O perfil do eleitor também tem mudado, antes existia o eleitor que aparecia para votar e só ressurgia quatro anos depois. Com as redes sociais, esse eleitor passa ser muito mais presente e ter mais acesso às informações.

COMBATE

Dados do Tribunal Regional Eleitoral de Pernambuco (TRE-PE) durante o período de pré-campanha e de campanha mostram que foram recebidas 3.659 denúncias em 2018. Destas, 398 eram referentes a fake news, propaganda irregular na internet ou impulsionamento irregular de conteúdo.

Para o vice-presidente do TRE-PE e corregedor regional eleitoral, o desembargador Carlos Moraes, as eleições de 2020 vão trazer uma experiência nova, já que os candidatos vão estar mais presentes nas redes sociais e outras plataformas, mas nem por isso o controle dos conteúdos não deva ser intensificado.
Segundo o desembargador, a maioria das fake news é de crime contra a honra, o que já tem previsão de penalidade no código eleitoral. “Nas eleições municipais, o eleitor está mais próximo do prefeito.

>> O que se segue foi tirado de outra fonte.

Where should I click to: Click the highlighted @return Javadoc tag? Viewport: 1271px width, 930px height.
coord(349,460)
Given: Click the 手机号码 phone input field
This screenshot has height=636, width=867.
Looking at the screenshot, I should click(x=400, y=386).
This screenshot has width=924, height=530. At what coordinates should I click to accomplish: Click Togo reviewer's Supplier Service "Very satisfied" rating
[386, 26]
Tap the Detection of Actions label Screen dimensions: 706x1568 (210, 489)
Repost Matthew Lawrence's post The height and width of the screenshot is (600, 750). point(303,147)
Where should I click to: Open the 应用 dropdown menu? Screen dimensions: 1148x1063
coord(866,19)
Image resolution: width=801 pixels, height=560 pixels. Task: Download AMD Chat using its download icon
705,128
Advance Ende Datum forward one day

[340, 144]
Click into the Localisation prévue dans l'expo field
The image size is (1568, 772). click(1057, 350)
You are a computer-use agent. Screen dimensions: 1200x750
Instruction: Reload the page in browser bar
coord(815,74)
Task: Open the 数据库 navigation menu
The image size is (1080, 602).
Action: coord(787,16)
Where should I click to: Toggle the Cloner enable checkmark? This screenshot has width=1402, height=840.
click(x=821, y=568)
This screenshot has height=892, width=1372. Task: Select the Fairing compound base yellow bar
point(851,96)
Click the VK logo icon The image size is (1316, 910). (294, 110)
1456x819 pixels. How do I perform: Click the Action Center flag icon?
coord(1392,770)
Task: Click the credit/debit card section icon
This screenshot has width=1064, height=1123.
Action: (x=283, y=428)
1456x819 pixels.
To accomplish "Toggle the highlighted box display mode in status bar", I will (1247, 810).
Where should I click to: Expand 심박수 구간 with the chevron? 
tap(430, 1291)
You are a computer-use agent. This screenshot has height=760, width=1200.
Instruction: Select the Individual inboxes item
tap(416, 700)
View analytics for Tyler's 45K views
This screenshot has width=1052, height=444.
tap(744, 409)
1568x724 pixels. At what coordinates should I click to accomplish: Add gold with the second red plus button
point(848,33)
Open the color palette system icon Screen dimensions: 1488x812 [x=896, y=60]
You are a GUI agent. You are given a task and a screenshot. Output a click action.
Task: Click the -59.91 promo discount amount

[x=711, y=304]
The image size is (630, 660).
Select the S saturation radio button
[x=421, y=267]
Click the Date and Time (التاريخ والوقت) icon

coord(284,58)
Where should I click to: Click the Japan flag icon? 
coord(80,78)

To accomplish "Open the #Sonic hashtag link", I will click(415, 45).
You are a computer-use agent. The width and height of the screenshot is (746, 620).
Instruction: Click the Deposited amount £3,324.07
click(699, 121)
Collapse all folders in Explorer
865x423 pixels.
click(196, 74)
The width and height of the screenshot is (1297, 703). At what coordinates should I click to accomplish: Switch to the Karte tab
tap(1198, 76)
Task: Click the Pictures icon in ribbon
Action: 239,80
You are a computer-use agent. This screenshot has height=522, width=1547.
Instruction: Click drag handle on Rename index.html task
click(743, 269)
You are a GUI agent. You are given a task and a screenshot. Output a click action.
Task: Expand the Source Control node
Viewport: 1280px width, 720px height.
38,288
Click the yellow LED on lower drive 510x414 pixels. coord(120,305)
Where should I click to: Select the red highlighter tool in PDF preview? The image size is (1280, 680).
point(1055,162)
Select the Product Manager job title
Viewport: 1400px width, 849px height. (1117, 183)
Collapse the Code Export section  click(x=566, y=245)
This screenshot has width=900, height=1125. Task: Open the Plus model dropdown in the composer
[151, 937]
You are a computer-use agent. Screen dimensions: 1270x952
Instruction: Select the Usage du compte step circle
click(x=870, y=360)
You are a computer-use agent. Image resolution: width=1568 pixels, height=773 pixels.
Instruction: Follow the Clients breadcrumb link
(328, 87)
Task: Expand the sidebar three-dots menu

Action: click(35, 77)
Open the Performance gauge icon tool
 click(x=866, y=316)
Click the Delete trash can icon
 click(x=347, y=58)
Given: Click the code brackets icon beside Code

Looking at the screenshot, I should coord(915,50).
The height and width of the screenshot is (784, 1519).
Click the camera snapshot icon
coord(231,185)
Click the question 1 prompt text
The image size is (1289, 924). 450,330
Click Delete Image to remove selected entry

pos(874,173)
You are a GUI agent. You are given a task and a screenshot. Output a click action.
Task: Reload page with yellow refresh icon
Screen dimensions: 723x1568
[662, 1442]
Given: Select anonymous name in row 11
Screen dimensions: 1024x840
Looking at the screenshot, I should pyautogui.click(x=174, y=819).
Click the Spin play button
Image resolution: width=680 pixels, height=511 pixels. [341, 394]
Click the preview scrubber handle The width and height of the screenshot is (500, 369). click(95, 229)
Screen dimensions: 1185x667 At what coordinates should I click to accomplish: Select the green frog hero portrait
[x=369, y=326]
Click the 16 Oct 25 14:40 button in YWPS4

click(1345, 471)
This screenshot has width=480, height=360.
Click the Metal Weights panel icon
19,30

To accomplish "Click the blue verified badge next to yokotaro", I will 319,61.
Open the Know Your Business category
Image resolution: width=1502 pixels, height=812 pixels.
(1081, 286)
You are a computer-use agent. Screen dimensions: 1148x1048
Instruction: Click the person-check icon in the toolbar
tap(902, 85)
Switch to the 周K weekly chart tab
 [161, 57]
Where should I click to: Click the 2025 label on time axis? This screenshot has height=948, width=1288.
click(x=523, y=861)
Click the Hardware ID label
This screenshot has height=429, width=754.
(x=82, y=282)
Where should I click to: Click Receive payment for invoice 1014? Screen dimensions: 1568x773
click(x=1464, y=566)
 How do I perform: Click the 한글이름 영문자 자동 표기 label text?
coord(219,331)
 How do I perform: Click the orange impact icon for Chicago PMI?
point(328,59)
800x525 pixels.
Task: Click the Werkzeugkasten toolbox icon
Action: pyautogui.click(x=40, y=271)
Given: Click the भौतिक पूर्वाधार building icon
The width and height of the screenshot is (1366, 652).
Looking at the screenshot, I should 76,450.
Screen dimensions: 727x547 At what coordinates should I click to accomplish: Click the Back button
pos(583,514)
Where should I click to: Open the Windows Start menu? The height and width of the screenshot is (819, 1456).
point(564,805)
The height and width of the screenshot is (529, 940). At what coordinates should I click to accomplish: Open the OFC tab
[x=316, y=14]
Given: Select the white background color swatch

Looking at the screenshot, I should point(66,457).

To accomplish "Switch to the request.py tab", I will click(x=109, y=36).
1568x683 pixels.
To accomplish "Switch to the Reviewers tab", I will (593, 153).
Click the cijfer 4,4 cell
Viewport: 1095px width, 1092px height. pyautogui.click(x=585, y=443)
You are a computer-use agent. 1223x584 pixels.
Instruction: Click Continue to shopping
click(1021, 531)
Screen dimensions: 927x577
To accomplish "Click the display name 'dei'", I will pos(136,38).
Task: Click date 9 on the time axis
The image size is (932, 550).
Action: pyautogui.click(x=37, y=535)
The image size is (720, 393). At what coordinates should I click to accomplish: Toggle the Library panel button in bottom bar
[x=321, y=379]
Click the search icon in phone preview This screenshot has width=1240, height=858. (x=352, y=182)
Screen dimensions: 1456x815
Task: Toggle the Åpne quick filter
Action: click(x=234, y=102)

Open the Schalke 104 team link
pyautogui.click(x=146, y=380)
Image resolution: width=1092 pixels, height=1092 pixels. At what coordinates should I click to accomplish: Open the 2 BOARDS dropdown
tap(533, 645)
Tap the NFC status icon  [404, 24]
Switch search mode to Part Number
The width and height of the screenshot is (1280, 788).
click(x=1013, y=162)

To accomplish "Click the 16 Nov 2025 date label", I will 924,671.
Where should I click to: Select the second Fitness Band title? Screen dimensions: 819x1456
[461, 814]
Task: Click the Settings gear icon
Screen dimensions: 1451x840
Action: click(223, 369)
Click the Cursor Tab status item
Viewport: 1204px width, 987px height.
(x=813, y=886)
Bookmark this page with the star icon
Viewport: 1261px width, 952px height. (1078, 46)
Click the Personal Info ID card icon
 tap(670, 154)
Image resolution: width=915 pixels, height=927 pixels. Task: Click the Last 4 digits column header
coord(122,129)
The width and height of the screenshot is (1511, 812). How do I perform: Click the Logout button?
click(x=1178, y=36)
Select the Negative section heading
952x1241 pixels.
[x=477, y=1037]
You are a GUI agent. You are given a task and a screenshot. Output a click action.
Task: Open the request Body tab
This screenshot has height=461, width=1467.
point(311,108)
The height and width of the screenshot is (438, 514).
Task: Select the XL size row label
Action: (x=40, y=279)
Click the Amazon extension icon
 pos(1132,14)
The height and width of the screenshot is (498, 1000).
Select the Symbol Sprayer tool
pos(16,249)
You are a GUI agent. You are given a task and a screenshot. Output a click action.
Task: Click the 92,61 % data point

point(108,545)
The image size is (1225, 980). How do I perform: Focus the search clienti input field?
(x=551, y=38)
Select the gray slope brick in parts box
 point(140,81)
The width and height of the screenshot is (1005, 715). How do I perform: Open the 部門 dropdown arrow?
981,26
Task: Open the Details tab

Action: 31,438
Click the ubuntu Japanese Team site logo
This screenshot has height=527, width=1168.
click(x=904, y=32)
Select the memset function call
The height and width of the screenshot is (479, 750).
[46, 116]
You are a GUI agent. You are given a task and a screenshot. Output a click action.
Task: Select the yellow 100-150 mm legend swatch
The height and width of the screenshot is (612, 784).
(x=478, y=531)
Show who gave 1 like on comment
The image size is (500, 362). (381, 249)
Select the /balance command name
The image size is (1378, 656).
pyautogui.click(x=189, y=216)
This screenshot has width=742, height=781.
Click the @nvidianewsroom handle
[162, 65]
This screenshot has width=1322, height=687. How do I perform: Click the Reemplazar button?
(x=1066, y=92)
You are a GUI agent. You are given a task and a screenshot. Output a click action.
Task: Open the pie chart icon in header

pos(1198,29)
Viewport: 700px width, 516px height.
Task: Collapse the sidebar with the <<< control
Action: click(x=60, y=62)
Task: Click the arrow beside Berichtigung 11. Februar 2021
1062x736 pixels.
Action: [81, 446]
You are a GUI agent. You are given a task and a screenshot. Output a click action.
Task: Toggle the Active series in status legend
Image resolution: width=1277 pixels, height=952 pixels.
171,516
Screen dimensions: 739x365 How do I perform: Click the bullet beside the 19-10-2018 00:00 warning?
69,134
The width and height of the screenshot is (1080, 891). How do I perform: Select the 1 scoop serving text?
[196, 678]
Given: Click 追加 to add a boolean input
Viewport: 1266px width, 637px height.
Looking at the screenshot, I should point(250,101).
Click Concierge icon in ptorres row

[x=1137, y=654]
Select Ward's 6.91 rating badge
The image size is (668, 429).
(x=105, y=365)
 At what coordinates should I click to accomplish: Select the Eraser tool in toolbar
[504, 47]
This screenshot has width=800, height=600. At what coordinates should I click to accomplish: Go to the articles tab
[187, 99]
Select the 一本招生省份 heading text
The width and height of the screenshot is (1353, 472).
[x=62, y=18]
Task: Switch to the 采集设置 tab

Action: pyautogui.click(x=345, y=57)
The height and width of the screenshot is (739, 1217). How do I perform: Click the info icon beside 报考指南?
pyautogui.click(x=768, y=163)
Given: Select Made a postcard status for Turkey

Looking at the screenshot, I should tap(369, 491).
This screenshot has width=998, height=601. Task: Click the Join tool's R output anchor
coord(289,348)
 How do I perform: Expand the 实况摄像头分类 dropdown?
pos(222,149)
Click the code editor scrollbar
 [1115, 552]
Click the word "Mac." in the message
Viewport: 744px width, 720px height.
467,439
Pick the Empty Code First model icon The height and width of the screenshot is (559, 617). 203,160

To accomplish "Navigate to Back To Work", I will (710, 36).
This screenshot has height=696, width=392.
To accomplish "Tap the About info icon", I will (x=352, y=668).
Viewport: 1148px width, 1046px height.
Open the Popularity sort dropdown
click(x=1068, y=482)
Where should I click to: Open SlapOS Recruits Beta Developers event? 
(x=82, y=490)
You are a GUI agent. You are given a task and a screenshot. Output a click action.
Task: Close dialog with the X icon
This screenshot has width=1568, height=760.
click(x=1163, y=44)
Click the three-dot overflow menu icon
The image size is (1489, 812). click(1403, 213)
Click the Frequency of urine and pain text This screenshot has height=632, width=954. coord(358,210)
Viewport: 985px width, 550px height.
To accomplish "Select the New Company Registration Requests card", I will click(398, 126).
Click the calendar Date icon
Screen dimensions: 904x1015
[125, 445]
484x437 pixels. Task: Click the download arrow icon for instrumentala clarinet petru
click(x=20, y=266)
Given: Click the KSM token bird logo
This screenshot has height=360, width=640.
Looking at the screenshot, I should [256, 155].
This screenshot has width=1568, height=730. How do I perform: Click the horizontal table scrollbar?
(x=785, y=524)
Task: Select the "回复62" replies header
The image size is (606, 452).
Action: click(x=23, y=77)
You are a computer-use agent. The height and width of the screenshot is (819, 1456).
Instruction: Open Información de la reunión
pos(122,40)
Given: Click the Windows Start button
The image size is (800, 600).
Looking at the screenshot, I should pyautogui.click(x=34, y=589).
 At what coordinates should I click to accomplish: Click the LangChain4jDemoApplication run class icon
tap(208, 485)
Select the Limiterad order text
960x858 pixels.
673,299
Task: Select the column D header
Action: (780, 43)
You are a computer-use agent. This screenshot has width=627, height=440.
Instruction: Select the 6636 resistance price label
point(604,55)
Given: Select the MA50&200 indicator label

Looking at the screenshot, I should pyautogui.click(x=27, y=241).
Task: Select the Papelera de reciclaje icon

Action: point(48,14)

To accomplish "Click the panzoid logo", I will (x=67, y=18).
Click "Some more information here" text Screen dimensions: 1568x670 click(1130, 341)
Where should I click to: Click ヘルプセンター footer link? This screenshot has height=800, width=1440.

Há um envolvimento maior da população com as problemáticas da cidade, fazendo com que as pessoas estejam mais ativas ao que é divulgado”, afirma.

Em 2018, o TRE disponibilizou um aplicativo, com interface para a web, para o envio de denúncias com indícios de práticas indevidas ou ilegais. O Pardal - Denúncias Eleitoral deve ser ativado novamente.
O presidente do Tribunal Superior Eleitoral (TSE), ministro Luís Roberto Barroso, declarou que o combate às fakes news feito pelo Judiciário consegue ter alcance apenas “residual”, sendo necessária a atuação dos provedores de redes sociais. Ele classificou os que atuam na disseminação de conteúdos falsos como “terroristas verbais” e “milícias digitais”.

As declarações de Barroso ocorreram no dia 24 de julho, mesmo dia em que o ministro do STF, determinou a suspensão de 16 contas do Twitter e 10 perfis no Facebook, ligados aos apoiadores do presidente Jair Bolsonaro. “O TSE aperfeiçoou os mecanismos de controle de propagação de notícias através das mídias sociais, evitando a prolação indiscriminada de notícias”, destaca Acacio Miranda. Segundo ele, a inovação criminaliza a “boca de urna virtual”. Serão tidos como criminosos os pedidos de voto através das ferramentas de comunicação virtual nas 24 horas que antecedem o pleito.